La fraîcheur d’un œuf est facile à vérifier : plus il coule au fond d’un récipient d’eau, plus il est frais. S’il flotte en revanche, c’est que vous avez trop attendu avant de manger votre œuf et que la bulle d’air, à l’intérieur de l’œuf, aura pris toute la place. Il est préférable alors de le jeter à la poubelle ou au compost. Ne lavez jamais une coquille d’œuf ! Vous lui retireriez sa protection anti-infectieuse et l’exposeriez à une potentielle attaque bactérienne. Les œufs se conservent très bien dans un endroit sec. S’ils ont été placés au réfrigérateur, ils doivent y rester et ne plus retourner à température ambiante : ils ne se conserveraient plus correctement.

Cocotte

Les protéines du blanc de l’œuf ne sont pas digestes quand il est cru, l’assimilation des précieux acides aminés ne se fait correctement que s’il est cuit. Aussi est-il indiqué de toujours bien faire cuire le blanc. Pour le jaune, c’est l’inverse : pour bénéficier au mieux des protéines, il est à consommer quasiment cru, sinon crémeux. Les recettes idéales sont donc les œufs à la coque (6 minutes dans l’eau bouillante), mollets, pochés ou encore, façon « la tête à Toto » : séparer les blancs des jaunes de deux œufs dans deux bols séparés, puis, dans une poêle légèrement chauffée avec ou sans matière grasse, verser et cuire le blanc comme une omelette. Une fois cuit, ajouter les deux jaunes un peu au dessus du cercle et retirer du feu peu après. La version légèrement brouillée donne l’impression de manger des nuages baignant dans un soleil couchant.

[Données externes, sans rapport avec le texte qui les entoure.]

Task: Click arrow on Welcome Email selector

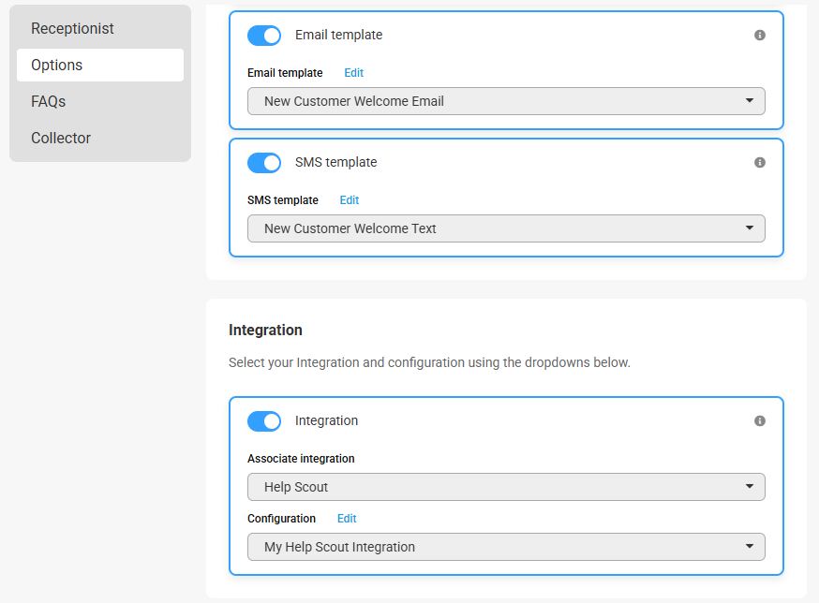Action: (750, 100)
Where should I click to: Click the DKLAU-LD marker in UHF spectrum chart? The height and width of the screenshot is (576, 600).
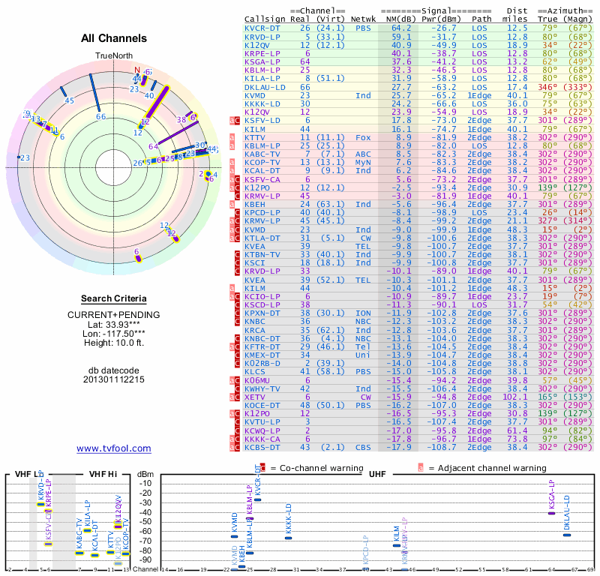[567, 535]
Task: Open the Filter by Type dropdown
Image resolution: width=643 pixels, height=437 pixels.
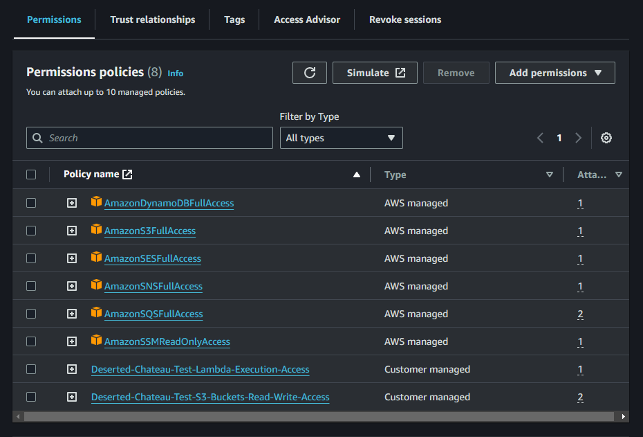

Les œufs ont été consommés de tous temps et partout dans le monde, ils figurent dans toutes les cultures culinaires et dans tous les régimes alimentaires, excepté dans celui des végétaliens et des « vegans ». Ils ont traversé les époques sans casse, sinon en termes de variétés des sources : la poule l’a emporté. L’œuf a également subi les méandres de la technologie, en se faisant « cracker », pour en extraire son albumine, ou bien déshydrater, pour être réduit en poudre. On le trouve enfin conditionné en tube, à destination notamment de la restauration collective.

Les œufs, aux protéines parfaites, aux graisses équilibrées, à la teneur en micronutriments essentiels, multiples et variés, ainsi qu’au prix modique, même de bonne qualité, invitent définitivement à mettre des œufs dans son panier pour être et rester en bonne santé.